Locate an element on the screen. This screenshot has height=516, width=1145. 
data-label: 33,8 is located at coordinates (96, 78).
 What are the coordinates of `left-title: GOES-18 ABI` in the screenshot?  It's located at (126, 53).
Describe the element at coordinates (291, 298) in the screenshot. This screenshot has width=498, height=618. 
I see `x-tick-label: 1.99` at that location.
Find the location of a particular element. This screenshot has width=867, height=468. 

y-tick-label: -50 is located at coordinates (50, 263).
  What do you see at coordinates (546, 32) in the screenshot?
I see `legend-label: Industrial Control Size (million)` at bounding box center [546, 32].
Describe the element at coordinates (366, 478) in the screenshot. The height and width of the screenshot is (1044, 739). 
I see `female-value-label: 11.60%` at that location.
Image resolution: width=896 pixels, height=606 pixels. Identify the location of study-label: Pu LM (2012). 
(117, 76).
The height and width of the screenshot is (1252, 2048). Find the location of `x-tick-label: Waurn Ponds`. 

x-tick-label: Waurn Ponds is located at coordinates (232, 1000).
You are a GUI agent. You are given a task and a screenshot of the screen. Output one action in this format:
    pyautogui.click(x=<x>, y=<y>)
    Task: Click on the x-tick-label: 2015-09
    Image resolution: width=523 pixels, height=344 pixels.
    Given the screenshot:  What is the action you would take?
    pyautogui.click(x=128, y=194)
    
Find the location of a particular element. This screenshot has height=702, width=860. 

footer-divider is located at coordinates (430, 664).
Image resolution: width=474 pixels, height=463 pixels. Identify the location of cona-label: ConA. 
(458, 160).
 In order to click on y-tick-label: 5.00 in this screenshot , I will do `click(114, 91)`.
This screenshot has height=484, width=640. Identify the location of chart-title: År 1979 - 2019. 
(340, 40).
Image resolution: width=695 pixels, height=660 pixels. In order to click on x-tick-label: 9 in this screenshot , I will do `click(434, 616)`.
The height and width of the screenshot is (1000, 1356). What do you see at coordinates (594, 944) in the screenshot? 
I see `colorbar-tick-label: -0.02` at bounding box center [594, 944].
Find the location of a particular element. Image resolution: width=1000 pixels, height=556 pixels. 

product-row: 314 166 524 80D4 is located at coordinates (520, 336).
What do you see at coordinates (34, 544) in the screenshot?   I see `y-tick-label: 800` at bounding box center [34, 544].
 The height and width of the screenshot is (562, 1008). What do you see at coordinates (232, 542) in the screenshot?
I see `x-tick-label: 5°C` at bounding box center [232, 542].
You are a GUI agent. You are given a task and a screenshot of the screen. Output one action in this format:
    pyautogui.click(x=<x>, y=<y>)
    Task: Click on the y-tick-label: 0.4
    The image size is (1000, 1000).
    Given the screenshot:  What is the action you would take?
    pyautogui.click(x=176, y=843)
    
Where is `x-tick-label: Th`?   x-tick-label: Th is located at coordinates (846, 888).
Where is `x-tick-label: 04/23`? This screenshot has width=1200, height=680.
▬▬▬
» EXERCISE DESCRIPTION: Recast the records above, from the line containing "Describe the element at coordinates (366, 478)" through the line containing "footer-divider is located", as a Markdown table with columns Row and Line. Give each non-blank line its own numbered row.

» OUTPUT:
| Row | Line |
|---|---|
| 1 | Describe the element at coordinates (366, 478) in the screenshot. The height and width of the screenshot is (1044, 739).  |
| 2 | I see `female-value-label: 11.60%` at that location. |
| 3 | Image resolution: width=896 pixels, height=606 pixels. Identify the location of study-label: Pu LM (2012).  |
| 4 | (117, 76). |
| 5 | The height and width of the screenshot is (1252, 2048). Find the location of `x-tick-label: Waurn Ponds`.  |
| 6 | x-tick-label: Waurn Ponds is located at coordinates (232, 1000). |
| 7 | You are a GUI agent. You are given a task and a screenshot of the screen. Output one action in this format: |
| 8 |     pyautogui.click(x=<x>, y=<y>) |
| 9 |     Task: Click on the x-tick-label: 2015-09 |
| 10 |     Image resolution: width=523 pixels, height=344 pixels. |
| 11 |     Given the screenshot:  What is the action you would take? |
| 12 |     pyautogui.click(x=128, y=194) |
| 13 | Find the location of a particular element. This screenshot has height=702, width=860.  |
| 14 | footer-divider is located at coordinates (430, 664). |